▶

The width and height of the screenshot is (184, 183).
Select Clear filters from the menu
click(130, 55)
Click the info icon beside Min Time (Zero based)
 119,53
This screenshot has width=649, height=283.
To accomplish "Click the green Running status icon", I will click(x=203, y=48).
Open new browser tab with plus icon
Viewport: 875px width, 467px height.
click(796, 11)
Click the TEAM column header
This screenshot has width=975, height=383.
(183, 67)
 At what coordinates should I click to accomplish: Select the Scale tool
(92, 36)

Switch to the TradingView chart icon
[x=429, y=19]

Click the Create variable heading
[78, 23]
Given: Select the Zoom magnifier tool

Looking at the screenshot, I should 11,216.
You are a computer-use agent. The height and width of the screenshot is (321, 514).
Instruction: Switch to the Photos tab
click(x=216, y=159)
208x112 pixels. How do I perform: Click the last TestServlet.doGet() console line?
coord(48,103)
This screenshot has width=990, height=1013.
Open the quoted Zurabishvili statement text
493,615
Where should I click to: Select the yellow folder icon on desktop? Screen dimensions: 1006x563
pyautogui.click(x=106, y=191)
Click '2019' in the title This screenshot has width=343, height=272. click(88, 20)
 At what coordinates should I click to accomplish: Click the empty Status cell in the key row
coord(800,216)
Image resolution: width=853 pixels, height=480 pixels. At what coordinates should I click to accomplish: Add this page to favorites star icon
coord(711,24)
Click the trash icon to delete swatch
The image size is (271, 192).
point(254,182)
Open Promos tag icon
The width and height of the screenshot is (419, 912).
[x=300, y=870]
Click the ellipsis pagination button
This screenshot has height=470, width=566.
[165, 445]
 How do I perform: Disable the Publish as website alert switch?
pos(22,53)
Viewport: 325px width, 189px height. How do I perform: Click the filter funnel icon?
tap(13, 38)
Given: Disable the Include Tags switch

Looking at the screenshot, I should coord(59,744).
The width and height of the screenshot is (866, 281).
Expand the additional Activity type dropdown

◀

### Exercise objective
Each line of the data above is to be set down exactly.

### Output of the exercise
The width and height of the screenshot is (184, 183).
Select Clear filters from the menu
click(130, 55)
Click the info icon beside Min Time (Zero based)
 119,53
This screenshot has width=649, height=283.
To accomplish "Click the green Running status icon", I will click(x=203, y=48).
Open new browser tab with plus icon
Viewport: 875px width, 467px height.
click(796, 11)
Click the TEAM column header
This screenshot has width=975, height=383.
(183, 67)
 At what coordinates should I click to accomplish: Select the Scale tool
(92, 36)

Switch to the TradingView chart icon
[x=429, y=19]

Click the Create variable heading
[78, 23]
Given: Select the Zoom magnifier tool

Looking at the screenshot, I should 11,216.
You are a computer-use agent. The height and width of the screenshot is (321, 514).
Instruction: Switch to the Photos tab
click(x=216, y=159)
208x112 pixels. How do I perform: Click the last TestServlet.doGet() console line?
coord(48,103)
This screenshot has width=990, height=1013.
Open the quoted Zurabishvili statement text
493,615
Where should I click to: Select the yellow folder icon on desktop? Screen dimensions: 1006x563
pyautogui.click(x=106, y=191)
Click '2019' in the title This screenshot has width=343, height=272. click(88, 20)
 At what coordinates should I click to accomplish: Click the empty Status cell in the key row
coord(800,216)
Image resolution: width=853 pixels, height=480 pixels. At what coordinates should I click to accomplish: Add this page to favorites star icon
coord(711,24)
Click the trash icon to delete swatch
The image size is (271, 192).
point(254,182)
Open Promos tag icon
The width and height of the screenshot is (419, 912).
[x=300, y=870]
Click the ellipsis pagination button
This screenshot has height=470, width=566.
[165, 445]
 How do I perform: Disable the Publish as website alert switch?
pos(22,53)
Viewport: 325px width, 189px height. How do I perform: Click the filter funnel icon?
tap(13, 38)
Given: Disable the Include Tags switch

Looking at the screenshot, I should coord(59,744).
The width and height of the screenshot is (866, 281).
Expand the additional Activity type dropdown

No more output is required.